China Isn't Thrilled With US' Nuclear Sub Deal

US and UK teaming up to provide nuclear subs to Australia in move to counter China in Indo-Pacific
By Jenn Gidman,  Newser Staff
Posted Mar 14, 2023 6:37 AM CDT

Three Western allies came together Monday to announce details on what Australian Prime Minister Anthony Albanese is calling the "biggest single investment in Australia's defense capability in all of its history." It's the AUKUS pact, a deal in which the US and Britain will provide Australia with nuclear-powered submarines to bolster security in the Indo-Pacific, specifically as a counter to China's increasing influence in the region, reports the Washington Post. "We stand at the inflection point in history where the hard work of enhancing deterrence and promoting stability is going to affect the prospects of peace for decades to come," said President Biden on Monday at a San Diego naval shipyard, with Albanese and UK Prime Minister Rishi Sunak at his side (hear a snippet of his speech here). "I'm proud to be your shipmates," he added to his counterparts. More on the announcement:

  • The subs: They're to be built by BAE Systems and Rolls-Royce, with three Virginia-class attack vessels sold to Australia first, per Reuters. Delivery is set to start in the early 2030s, and there will be an option for Australia to buy two more subs after that, if needed, according to a joint statement by the partners.
  • Beyond that: After that initial part of the deal, originally announced in September 2021, the UK will sell Australia its own submarine, with US technology incorporated. The ultimate goal, however, will be to set up Australia to build its own fleet by the 2040s. Aussie civilians and service members will begin training with US and UK naval teams later this year.
  • Jobs: Albanese noted that Australia building its own fleet would create about 20,000 shipyard jobs over three decades. Sunak added that thousands of construction jobs would also be generated in Derby and Barrow-in-Furness in the UK, reports the BBC.
  • Price tag: This arrangement is set to be especially costly to Australia—about $245 billion by 2055, per Reuters and CNN. Biden, meanwhile, added that the US would be pumping an additional $4.6 billion into the production and maintenance of its own submarine fleet.

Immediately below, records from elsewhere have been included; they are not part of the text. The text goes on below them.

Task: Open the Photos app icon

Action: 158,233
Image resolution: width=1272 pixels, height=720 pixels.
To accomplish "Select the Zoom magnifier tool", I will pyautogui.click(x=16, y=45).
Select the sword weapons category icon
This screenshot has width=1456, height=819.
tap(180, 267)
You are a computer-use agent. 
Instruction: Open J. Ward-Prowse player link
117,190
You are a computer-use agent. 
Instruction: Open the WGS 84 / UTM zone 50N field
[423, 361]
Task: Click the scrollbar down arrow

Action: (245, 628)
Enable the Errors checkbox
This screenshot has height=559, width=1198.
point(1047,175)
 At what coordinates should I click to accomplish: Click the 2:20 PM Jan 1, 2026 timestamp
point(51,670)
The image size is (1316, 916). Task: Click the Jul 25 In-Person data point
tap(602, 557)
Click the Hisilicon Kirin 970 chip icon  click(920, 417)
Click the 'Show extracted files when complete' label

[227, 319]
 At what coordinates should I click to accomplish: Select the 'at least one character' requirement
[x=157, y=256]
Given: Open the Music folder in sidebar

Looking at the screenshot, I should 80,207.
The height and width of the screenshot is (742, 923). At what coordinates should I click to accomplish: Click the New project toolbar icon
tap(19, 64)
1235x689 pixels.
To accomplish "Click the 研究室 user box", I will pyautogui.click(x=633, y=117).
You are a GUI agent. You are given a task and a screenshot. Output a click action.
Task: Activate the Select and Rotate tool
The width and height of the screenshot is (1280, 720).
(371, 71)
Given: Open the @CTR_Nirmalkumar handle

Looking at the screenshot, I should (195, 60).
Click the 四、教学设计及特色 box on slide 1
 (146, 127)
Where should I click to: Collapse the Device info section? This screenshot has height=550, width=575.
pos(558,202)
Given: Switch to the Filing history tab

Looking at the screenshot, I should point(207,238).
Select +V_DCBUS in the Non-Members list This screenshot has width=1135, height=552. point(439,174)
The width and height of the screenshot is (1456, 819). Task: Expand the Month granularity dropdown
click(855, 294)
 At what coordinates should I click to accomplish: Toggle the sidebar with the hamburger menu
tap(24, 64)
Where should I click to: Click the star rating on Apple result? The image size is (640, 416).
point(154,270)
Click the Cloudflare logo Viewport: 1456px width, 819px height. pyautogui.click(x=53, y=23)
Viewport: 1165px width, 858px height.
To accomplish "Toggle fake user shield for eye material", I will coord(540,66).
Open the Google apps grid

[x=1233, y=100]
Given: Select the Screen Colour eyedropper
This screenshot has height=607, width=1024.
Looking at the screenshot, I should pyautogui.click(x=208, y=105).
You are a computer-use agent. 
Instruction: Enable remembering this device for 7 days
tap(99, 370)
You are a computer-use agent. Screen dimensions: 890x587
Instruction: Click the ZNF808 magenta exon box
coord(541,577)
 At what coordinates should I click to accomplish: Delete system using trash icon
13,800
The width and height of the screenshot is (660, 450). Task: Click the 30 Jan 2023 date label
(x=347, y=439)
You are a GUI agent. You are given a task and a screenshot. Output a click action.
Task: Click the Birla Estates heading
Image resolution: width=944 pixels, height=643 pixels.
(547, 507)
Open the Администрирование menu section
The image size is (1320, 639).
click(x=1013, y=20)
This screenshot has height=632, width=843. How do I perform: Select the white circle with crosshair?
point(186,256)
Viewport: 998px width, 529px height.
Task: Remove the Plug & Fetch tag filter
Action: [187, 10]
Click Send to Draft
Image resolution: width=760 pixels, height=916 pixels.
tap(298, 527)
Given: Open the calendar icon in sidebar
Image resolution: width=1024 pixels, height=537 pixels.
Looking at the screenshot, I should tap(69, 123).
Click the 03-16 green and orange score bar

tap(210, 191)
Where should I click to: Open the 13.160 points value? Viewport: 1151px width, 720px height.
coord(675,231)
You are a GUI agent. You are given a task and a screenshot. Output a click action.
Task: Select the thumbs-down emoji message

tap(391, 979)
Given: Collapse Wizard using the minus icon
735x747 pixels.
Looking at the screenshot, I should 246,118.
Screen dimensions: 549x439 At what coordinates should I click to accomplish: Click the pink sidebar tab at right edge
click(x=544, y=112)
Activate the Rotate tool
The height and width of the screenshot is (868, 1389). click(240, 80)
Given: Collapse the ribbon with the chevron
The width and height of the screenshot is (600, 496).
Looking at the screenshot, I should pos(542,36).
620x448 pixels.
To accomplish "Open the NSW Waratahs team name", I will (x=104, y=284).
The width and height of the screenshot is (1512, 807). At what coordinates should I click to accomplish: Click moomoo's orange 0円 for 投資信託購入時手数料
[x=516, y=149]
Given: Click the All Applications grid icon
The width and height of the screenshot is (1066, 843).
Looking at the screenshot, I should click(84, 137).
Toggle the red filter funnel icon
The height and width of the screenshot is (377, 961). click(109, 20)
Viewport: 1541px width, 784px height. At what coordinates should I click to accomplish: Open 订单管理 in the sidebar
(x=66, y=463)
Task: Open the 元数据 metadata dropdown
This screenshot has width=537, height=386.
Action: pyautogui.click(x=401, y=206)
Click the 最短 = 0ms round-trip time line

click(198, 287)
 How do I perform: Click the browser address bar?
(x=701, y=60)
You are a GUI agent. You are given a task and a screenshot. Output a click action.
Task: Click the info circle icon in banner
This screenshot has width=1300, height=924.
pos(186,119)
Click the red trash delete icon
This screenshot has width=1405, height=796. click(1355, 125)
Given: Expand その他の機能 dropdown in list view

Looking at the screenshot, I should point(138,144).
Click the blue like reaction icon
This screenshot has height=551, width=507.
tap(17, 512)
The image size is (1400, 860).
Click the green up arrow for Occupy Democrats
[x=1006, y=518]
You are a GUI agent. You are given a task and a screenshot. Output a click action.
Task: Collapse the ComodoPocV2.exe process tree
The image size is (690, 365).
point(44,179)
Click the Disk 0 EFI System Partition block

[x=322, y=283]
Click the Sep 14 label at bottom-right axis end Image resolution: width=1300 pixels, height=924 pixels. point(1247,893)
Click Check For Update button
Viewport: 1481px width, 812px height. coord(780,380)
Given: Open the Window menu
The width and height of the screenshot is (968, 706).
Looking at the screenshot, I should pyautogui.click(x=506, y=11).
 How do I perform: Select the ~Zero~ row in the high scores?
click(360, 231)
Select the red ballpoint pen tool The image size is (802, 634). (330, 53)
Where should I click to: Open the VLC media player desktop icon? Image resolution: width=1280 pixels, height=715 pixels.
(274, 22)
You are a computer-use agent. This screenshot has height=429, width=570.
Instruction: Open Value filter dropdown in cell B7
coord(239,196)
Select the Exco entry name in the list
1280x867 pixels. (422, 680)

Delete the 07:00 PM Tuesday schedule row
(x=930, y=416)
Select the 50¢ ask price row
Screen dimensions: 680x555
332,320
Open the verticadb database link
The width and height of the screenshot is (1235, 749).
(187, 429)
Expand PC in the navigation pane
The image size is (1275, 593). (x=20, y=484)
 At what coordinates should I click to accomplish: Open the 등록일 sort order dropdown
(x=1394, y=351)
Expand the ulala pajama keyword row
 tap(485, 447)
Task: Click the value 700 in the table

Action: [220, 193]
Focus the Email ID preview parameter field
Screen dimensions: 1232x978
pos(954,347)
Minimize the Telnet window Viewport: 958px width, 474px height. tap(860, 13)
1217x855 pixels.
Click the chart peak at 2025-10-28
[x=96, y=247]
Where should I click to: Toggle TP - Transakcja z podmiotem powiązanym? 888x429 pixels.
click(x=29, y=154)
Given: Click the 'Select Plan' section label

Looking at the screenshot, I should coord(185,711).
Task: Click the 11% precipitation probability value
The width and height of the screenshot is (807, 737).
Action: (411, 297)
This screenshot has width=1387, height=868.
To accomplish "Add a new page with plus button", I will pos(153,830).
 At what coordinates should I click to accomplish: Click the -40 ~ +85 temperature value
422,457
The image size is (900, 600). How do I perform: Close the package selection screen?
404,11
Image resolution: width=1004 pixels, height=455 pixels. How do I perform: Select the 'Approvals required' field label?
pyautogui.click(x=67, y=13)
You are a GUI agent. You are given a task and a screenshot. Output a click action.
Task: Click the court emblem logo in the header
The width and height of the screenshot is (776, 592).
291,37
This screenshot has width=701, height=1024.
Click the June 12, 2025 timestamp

  • Geopolitical undertones: The Post cites a US senior administration official who points to Russia's war in Ukraine as being a prime signal that such a move is necessary. Other examples of nations expanding their own military capabilities of late include Finland and Sweden vying for NATO membership, as well as Germany and Japan raising their respective defense budgets.
  • 'Smart strategy': In an opinion piece for Bloomberg, retired US Navy Adm. James Stavridis emphasizes this deal doesn't provide nuclear weapons per se, but that the "undersea capability provided by nuclear reactors is profound." He writes that the subs "will have a chilling effect on China's surface forces in the region," as well as create a "rallying point" for other countries eyeing such technology. "The more pertinent question," Stavridis notes, "is whether China will do anything about it."
  • China's reaction: Not surprisingly, it isn't a receptive one, with Foreign Ministry spokesman Wang Wenbin noting Monday that the AUKUS partners had "completely ignored the concerns of the international community and gone further down a wrong and dangerous road," per CNN. He added the deal would "stimulate an arms race, undermine the international nuclear nonproliferation system, and damage regional peace and stability."
  • A miffed France: China isn't the only one with sore feelings over the deal. The Post notes that Biden has had to spend months soothing France, as a submarine agreement between that nation and Australia was scrapped to make way for the AUKUS (Australia-UK-US) deal.